Any contractor who has ever been frustrated by the time it takes to pay subs after receiving funds from a client may have wished for a way to just transfer funds immediately. A Denver-based company is developing a platform that aims to make that a reality.
Trac Stephenson, founder of BUILD1x, said he started his company to do three things: “help people connect, help them communicate better and help them get paid faster.”
At the heart of BUILD1x is a mobile app that lets builders connect with trade professionals and transfer payments in real time. The application was released for beta testing in early May among a limited number of builders in the Denver area.
“Most people are shocked that something like this hasn’t existed until now,” Stephenson said.
Stephenson, who also runs a framing company in addition to BUILD1x, said his customers don’t find him from the Yellow Pages or Angie’s List, “but from existing networks and word of mouth and literally driving around looking for opportunities.”
Stephenson aims to consolidate those opportunities in the app.
BUILD1x’s goal of getting contractors paid faster was limited by the structure of the banking system.
“Payments typically go from peer to peer and likely to a third person,” Stephenson said. Because it takes banks a few days to clear a transaction for payment, that peer-to-peer-to-peer system took a long time.
“If I’m sending you money and then you’re going to pass it on to a third person, the money is not effectively in your account for forwarding until 24 to 48 hours” later, Stephenson explained.
When he started building the platform, the only options for online payment partners were PayPal, Stripe and Dwolla, but those platforms were limited by the ACH bank transaction system, too.
“In construction, if I’m a framing business and I pay a crew leader, and then that crew leader has to pay his five guys, that ACH delay is not a solution that works for us,” Stephenson said.
BUILD1x’s solution to the delay in payments was to create a unique digital currency that could be traded on a distributed ledger. The company’s token, called BUILDCoin, is traded on Ethereum, a distributed ledger similar to blockchain.
Distributed ledgers share data for a transaction simultaneously across a network of computers. Because data is shared across every node, and each data segment (or block) is linked to the one before and after it, it’s extremely difficult to tamper with information.

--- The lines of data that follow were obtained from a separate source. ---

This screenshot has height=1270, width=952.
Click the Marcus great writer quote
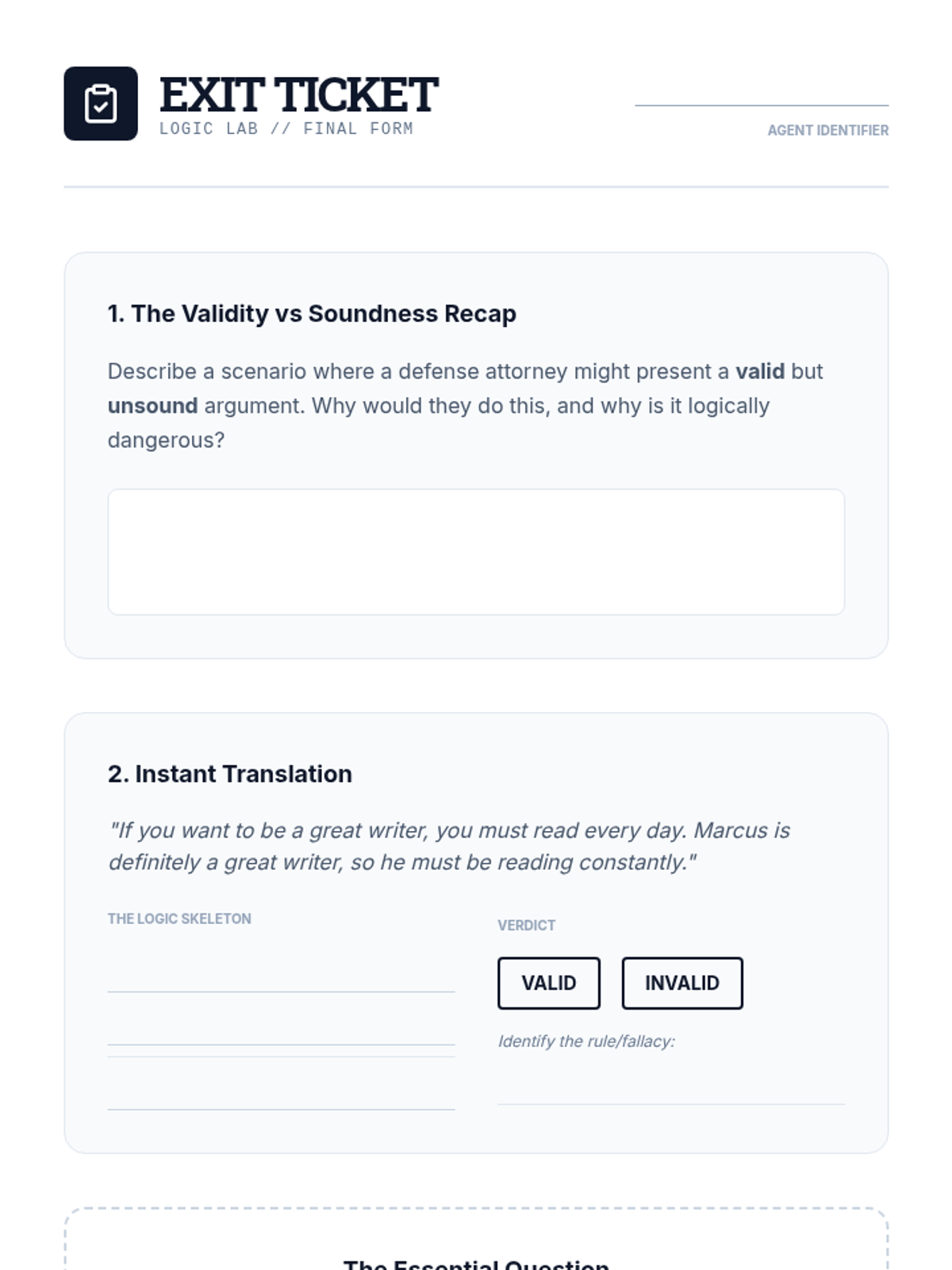tap(449, 846)
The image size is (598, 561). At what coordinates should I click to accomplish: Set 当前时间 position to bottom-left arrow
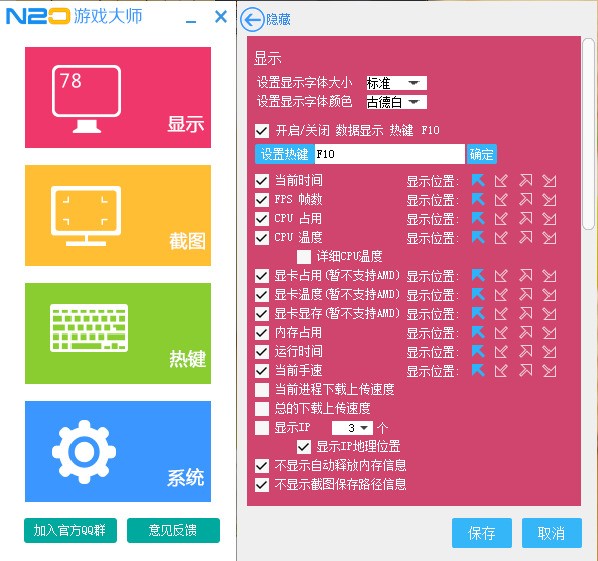click(501, 180)
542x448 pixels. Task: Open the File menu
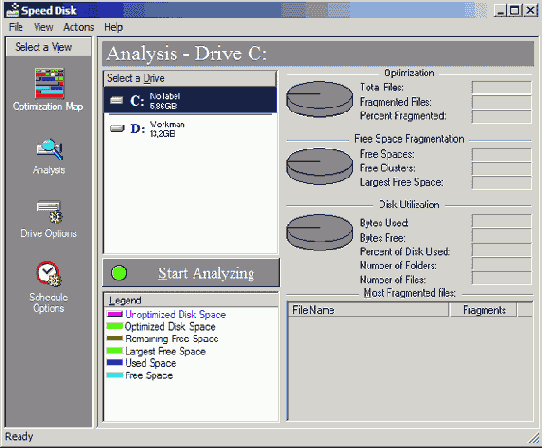coord(16,27)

“We looked to blockchain and created our own digital currency to facilitate these peer-to-peer-to-peer transactions basically in real time,” Stephenson said.
Digital currencies, also called cryptocurrencies because the transaction data is encrypted, can be volatile, so some users may not be comfortable transferring money this way. The platform also integrates with Stripe so users can conduct transaction in dollars as well as BUILDCoin.
“Each user account can be integrated with their bank account, and you can pick and choose whether [a transaction] will be in fiat USD or in BUILDCoin,” Stephenson said. Builders who want to try BUILDCoin will be able to purchase tokens through an initial coin offering that is expected to begin this summer. An ICO is similar to an initial public offering, when private companies begin selling shares on the stock exchange. However, instead of owning shares of a company, investors will own units of BUILDCoin, with which they can make payments on the platform.